Most industrial countries have export controls on certain types of designated dual-use technologies, and they are required by a number of treaties as well. These controls restrict the export of certain commodities and technologies without the permission of the government.

In the context of sanctions regimes, dual-use can be construed broadly because there are few things which do not have the potential for both military and civilian uses.

=== China ===
China maintains a dual-use export control list, which includes around 800 items in 10 categories. The list is maintained by the Ministry of Commerce.

=== United States ===
The principal agency for investigating violations of dual-use export controls in the United States is the Bureau of Industry and Security (BIS) Office of Export Enforcement (OEE). Interagency coordination of export control cases are conducted through the Export Enforcement Coordination Center (E2C2). The International Traffic in Arms Regulations is the US regime that the BIS OEE enforces.

=== Canada ===
The Canadian legislation to govern the trade in dual-use technology is known as the Export and Imports Permits Act.

=== European Union ===
The European Union governs dual-use technology through the Control List of Dual Use Items.

The EU's dual-use control list, Annex I of Regulation (EU) 2021/821, is updated at least annually to incorporate changes from international regimes and address emerging security challenges. The 2025 update is particularly notable for introducing a new "500" series of classification numbers (e.g., 4A506 for quantum computers).
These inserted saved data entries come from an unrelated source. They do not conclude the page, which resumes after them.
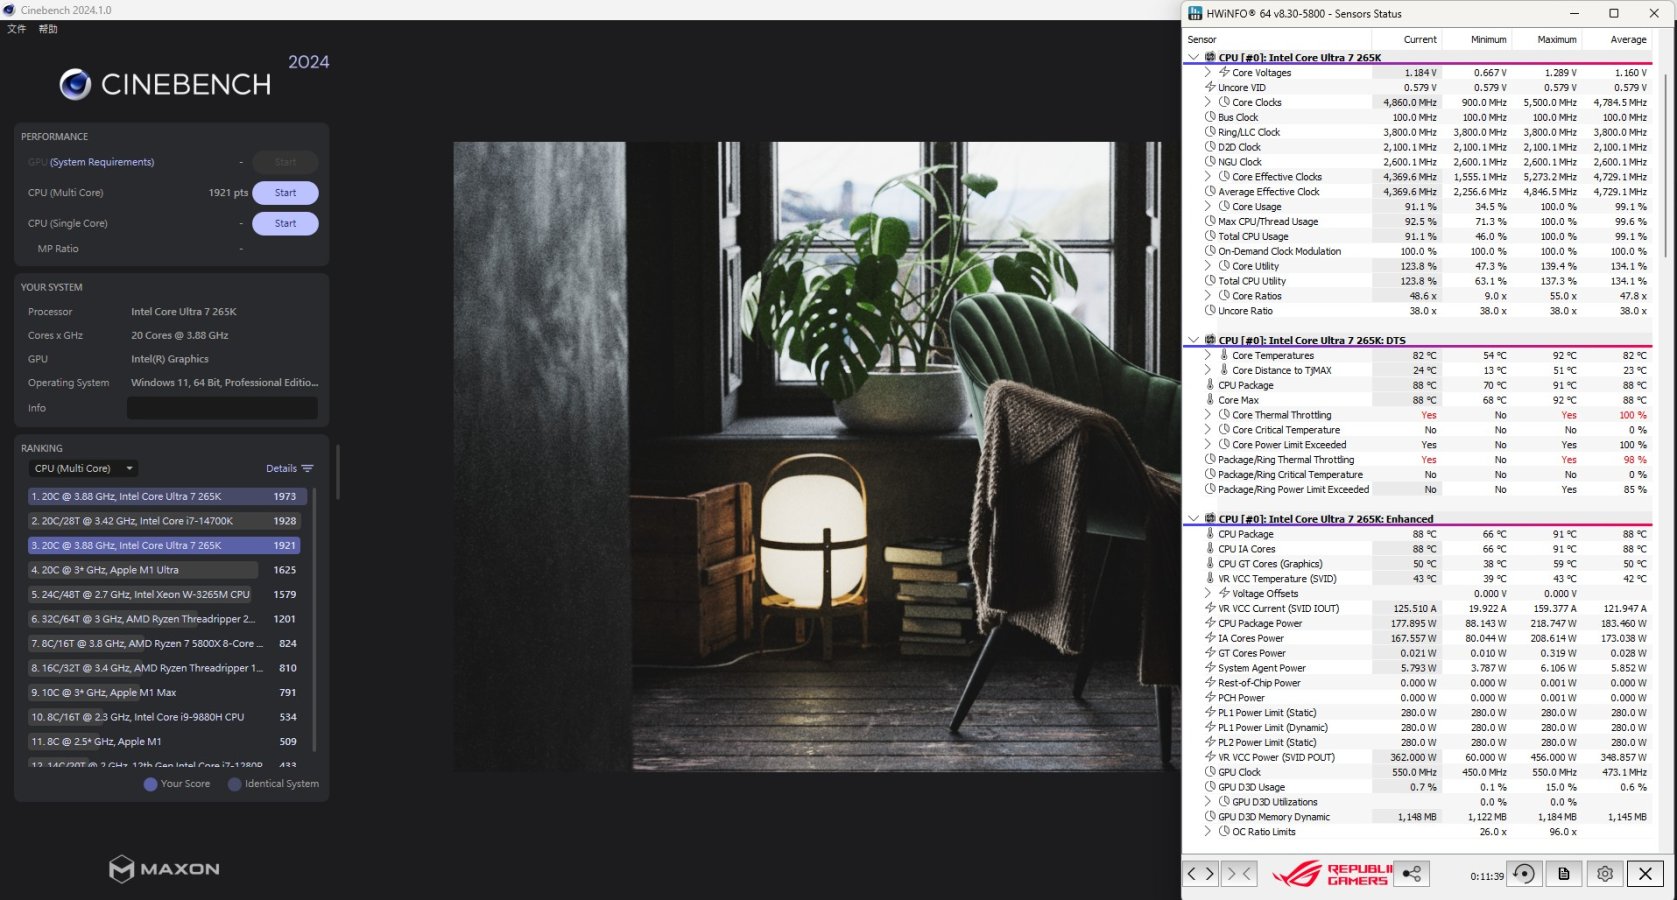
Task: Start the CPU (Multi Core) benchmark
Action: click(x=285, y=193)
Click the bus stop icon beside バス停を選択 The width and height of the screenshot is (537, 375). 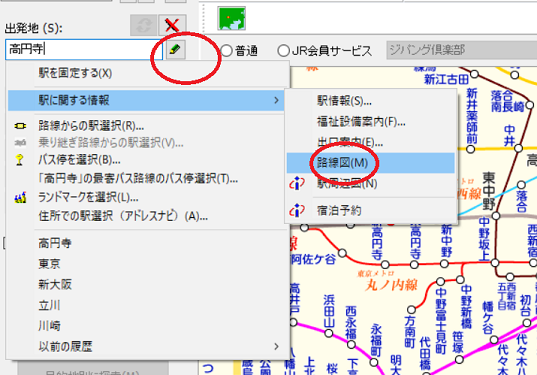(x=20, y=160)
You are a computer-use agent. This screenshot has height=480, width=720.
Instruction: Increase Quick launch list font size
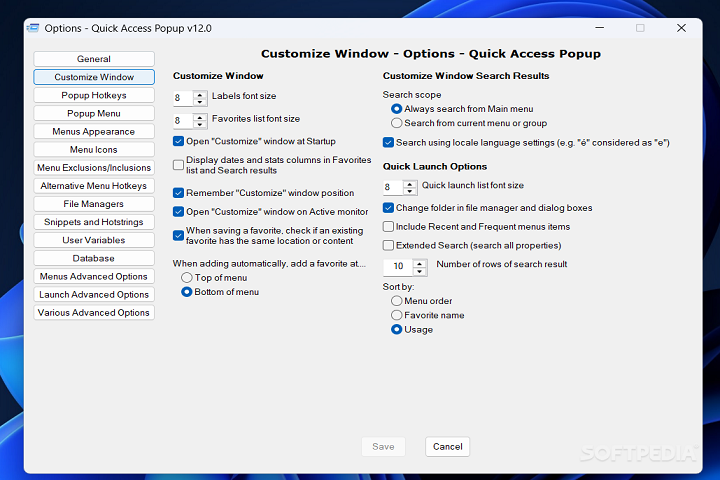410,183
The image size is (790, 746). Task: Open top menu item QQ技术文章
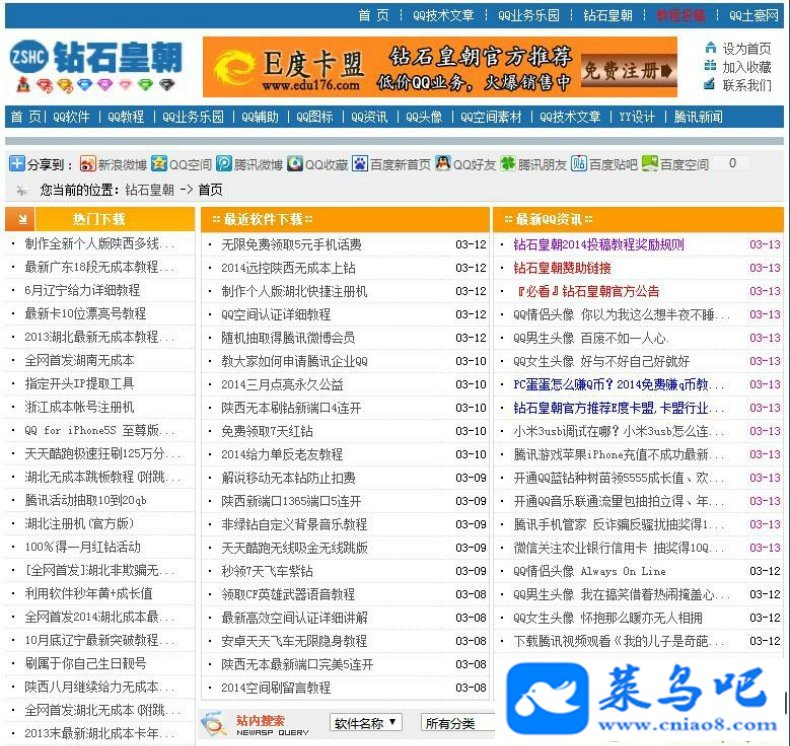(443, 16)
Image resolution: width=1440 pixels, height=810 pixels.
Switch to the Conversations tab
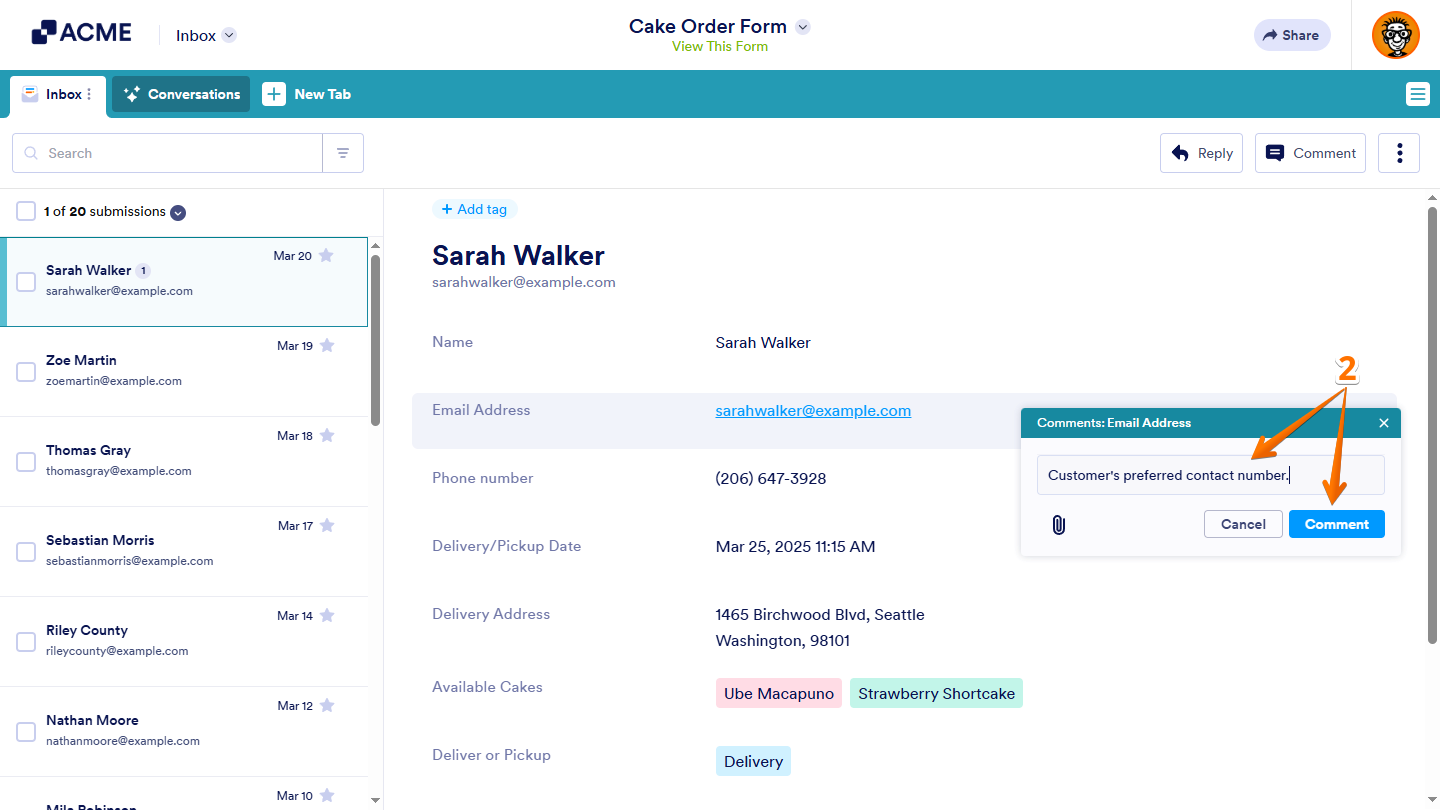pos(180,94)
This series was created to control emerging technologies like quantum computers, advanced semiconductor manufacturing equipment, and high-temperature coatings, which the EU and its member states wished to regulate despite a lack of consensus in the Wassenaar Arrangement due to objections from certain member states. This marks a strategic shift, with the EU implementing controls based on its own security assessments when multilateral progress stalls.
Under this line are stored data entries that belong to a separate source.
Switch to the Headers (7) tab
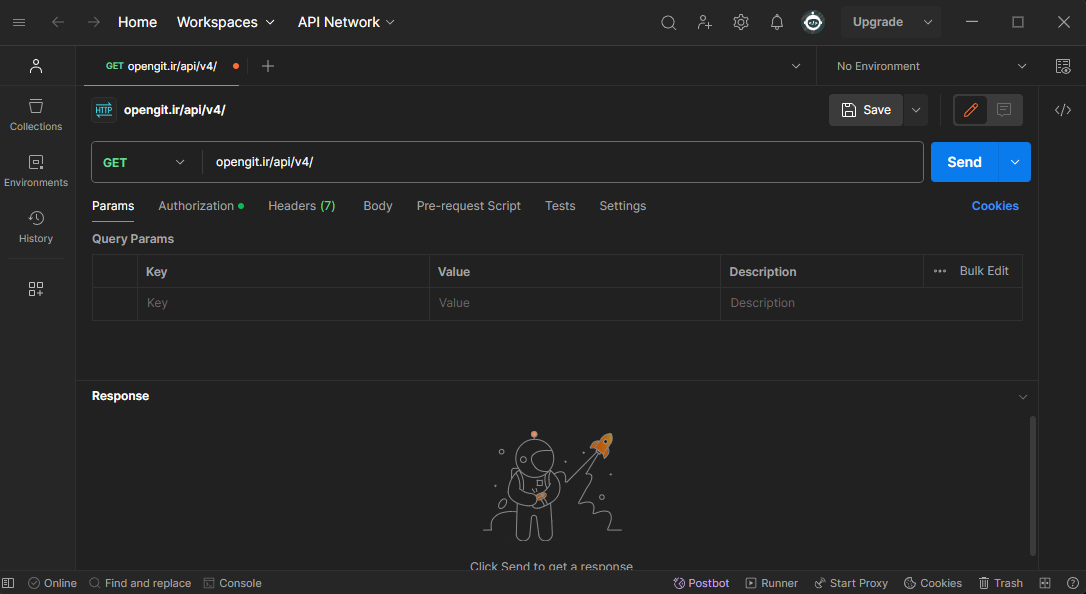 point(301,206)

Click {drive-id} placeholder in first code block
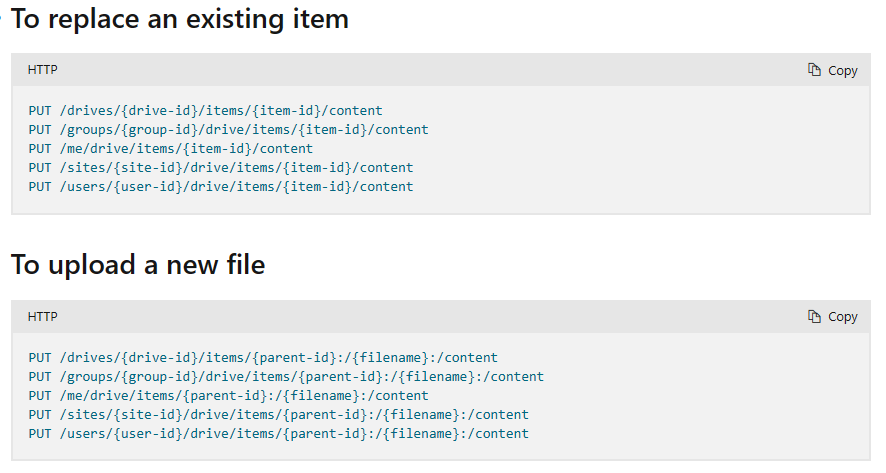click(159, 111)
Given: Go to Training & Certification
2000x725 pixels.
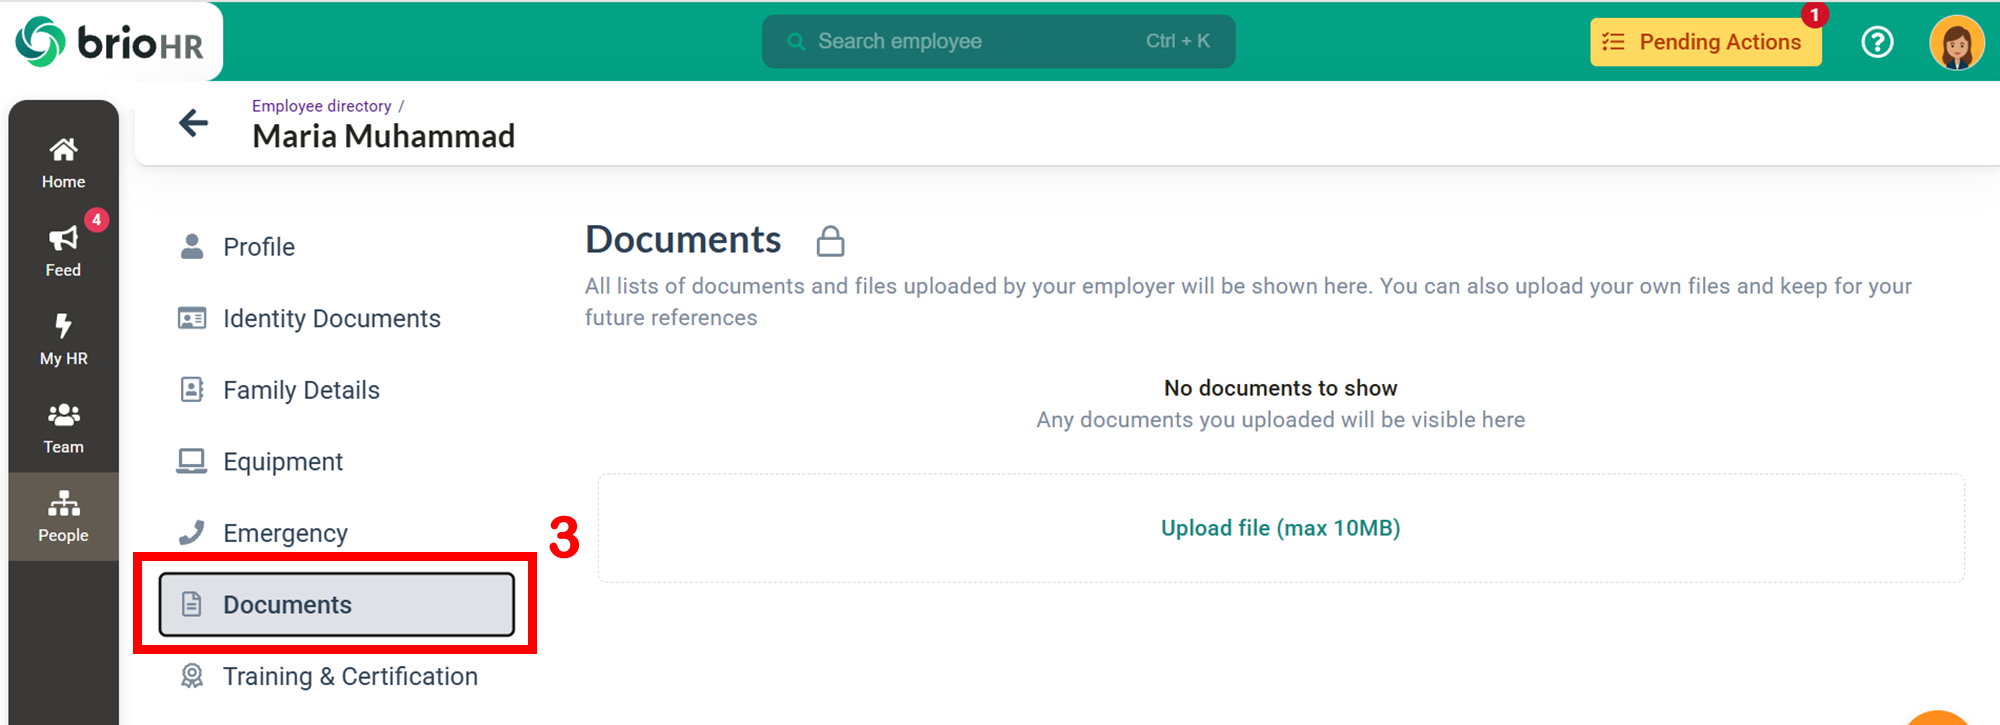Looking at the screenshot, I should click(350, 677).
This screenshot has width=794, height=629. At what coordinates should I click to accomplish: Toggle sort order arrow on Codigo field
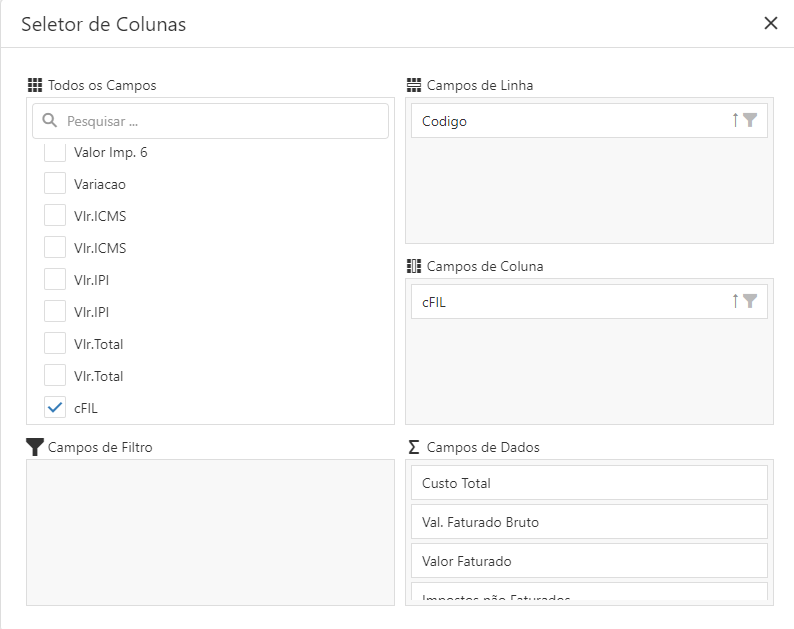735,120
=== International regimes ===
There are several international arrangements among countries which seek to harmonize lists of dual-use (and military) technologies to control. These include the Nuclear Suppliers Group, the Australia Group, which looks at chemical and biological technologies, the Missile Technology Control Regime, which covers delivery systems for weapons of mass destruction, and the Wassenaar Arrangement, which covers conventional arms and dual-use technologies.